武術家の田中光四郎さんは現代の塚原卜伝(ぼくでん)とも言うべき人物だ。1940年福岡県田川市に生まれ、幼少時から武道に親しみ、父親や伯父たちに鍛えられ、研鑽(けんさん)を重ねた。柔道、剣道、空手の体験をベースにした武道を学び、古来の刀法、棒術、短刀術をも加えて自らの日子流を立ち上げた。
1982年にアフガン難民に出会ったことで、舞台をアフガニスタンに求めた。「いざ死ぬる場所で如何に死ぬか」と納得し、旧ソ連軍と戦って難民となった人々を救うという「大義」から85年2月、戦場に入り戦士ムジャヒディンに。
同時に日記と和歌を書き始め、歌は歌集『あるがままなすがまま』(アジア新聞社)として上梓(じょうし)された。その人生観をあとがきに記している。
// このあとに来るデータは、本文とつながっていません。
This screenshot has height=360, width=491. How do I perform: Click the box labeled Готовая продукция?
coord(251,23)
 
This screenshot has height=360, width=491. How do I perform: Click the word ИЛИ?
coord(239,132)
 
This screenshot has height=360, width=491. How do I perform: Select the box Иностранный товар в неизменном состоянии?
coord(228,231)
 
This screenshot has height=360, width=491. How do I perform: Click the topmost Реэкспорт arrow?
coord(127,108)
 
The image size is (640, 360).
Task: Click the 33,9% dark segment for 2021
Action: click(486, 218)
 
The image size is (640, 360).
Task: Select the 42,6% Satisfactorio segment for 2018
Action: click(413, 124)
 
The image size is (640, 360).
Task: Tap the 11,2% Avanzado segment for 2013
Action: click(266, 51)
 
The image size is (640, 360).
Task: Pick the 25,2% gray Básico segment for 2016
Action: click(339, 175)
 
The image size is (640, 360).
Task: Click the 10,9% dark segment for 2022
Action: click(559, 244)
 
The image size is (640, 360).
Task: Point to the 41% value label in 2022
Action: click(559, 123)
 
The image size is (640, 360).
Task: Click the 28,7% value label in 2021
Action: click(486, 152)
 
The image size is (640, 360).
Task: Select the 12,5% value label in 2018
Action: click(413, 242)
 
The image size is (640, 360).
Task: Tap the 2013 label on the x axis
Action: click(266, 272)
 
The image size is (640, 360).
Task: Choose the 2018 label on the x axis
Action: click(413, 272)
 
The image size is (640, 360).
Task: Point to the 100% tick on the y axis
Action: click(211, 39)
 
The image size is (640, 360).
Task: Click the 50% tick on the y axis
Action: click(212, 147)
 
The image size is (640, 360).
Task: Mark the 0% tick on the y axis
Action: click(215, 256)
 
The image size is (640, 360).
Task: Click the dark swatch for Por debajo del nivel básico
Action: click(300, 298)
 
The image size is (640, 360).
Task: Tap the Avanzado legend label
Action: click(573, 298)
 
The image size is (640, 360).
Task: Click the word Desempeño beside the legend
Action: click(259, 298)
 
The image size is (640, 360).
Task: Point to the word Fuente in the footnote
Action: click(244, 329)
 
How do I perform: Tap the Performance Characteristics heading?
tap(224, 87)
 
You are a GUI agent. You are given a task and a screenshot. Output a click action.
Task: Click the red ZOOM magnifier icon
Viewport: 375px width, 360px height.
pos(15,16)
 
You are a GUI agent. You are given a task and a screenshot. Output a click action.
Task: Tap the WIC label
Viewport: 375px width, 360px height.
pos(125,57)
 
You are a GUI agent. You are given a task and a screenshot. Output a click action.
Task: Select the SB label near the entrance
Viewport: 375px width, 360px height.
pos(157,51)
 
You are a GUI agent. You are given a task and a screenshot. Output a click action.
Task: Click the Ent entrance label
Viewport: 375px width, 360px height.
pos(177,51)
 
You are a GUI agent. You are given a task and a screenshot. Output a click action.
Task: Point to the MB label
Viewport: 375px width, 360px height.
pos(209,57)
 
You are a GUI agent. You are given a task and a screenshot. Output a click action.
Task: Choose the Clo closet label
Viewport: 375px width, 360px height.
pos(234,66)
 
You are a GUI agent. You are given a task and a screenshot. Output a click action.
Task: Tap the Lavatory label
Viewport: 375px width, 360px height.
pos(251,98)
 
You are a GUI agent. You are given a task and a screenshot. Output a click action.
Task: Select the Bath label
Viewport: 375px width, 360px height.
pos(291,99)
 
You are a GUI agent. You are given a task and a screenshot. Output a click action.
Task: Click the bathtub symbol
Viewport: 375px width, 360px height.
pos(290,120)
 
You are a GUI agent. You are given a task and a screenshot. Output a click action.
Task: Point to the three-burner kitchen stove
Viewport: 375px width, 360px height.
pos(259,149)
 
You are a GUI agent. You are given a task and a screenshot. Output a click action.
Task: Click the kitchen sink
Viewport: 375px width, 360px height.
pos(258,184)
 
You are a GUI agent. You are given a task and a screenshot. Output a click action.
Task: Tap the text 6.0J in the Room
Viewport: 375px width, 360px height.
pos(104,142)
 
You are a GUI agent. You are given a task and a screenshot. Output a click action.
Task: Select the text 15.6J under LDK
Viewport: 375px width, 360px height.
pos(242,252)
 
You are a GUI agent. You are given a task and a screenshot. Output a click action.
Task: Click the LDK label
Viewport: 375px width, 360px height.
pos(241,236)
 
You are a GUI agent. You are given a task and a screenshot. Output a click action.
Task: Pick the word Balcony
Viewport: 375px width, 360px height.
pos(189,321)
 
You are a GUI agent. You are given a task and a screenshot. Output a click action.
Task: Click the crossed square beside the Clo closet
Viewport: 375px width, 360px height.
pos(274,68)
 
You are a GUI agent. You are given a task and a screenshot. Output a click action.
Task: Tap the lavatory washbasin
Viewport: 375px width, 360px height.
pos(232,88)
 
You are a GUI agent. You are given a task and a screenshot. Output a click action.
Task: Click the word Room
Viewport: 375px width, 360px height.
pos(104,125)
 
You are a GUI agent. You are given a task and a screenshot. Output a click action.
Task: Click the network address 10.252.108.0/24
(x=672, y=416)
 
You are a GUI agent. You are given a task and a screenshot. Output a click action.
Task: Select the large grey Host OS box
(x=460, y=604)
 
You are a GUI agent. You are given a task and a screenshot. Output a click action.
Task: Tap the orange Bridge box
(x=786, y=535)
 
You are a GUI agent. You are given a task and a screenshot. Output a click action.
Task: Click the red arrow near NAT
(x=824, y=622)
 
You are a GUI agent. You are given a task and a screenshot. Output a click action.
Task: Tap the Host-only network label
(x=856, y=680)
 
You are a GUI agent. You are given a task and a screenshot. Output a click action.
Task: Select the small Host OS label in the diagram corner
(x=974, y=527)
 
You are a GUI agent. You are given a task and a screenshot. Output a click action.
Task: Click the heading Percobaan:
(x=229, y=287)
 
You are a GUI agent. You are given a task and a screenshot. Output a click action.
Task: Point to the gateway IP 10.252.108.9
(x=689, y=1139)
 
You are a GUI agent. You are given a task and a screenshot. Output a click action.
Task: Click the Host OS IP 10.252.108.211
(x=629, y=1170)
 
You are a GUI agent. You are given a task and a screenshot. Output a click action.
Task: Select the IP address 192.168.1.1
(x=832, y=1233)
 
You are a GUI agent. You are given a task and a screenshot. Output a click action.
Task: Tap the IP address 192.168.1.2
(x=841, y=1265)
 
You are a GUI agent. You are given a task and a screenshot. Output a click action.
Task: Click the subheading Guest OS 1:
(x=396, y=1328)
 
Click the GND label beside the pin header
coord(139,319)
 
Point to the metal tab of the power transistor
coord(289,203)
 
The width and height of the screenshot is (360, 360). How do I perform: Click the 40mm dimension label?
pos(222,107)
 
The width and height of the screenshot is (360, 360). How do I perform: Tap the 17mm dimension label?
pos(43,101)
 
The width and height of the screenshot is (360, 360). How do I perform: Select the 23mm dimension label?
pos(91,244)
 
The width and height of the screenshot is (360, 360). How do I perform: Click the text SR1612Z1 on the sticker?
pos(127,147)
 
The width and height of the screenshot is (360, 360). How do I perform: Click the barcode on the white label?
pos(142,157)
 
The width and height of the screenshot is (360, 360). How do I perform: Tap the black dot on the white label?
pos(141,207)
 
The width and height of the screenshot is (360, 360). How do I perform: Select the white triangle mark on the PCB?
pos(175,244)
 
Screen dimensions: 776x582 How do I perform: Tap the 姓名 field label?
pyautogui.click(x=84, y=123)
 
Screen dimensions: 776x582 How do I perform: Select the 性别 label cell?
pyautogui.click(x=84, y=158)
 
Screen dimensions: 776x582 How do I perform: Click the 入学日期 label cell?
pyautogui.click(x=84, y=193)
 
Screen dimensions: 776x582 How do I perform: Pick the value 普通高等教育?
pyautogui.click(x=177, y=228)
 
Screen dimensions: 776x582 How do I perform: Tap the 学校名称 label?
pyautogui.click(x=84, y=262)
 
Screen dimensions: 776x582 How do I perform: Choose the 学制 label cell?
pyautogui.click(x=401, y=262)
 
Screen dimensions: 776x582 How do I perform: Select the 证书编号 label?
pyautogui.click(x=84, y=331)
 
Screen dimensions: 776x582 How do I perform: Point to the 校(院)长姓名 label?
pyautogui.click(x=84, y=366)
「待つことと耐えることは男の修業の第一歩。/世のため人のために大義の旗の下に生きよ。/心行合一。己を鍛えて間違わない自分を造り、やってからものを言え。/何より先ず稽古をせい」
6年余の戦いで多くの友人が戦死した。彼らの思いを世に伝えることも大事なこととこの歌集が編まれた。
「ふと見(み)れば黄(き)に染(そ)まりつつ山谷(やまだに)に風(かぜ)の色(いろ)見(み)る水(みず)の音(おと)きく」
海抜1800㍍。季節の変わり目は早く、7月にはススキの穂が真っ白になったという。この歌のように、アフガニスタンの大自然や地元民の生活を詠んだ歌も多く、不動心が伝わってくる。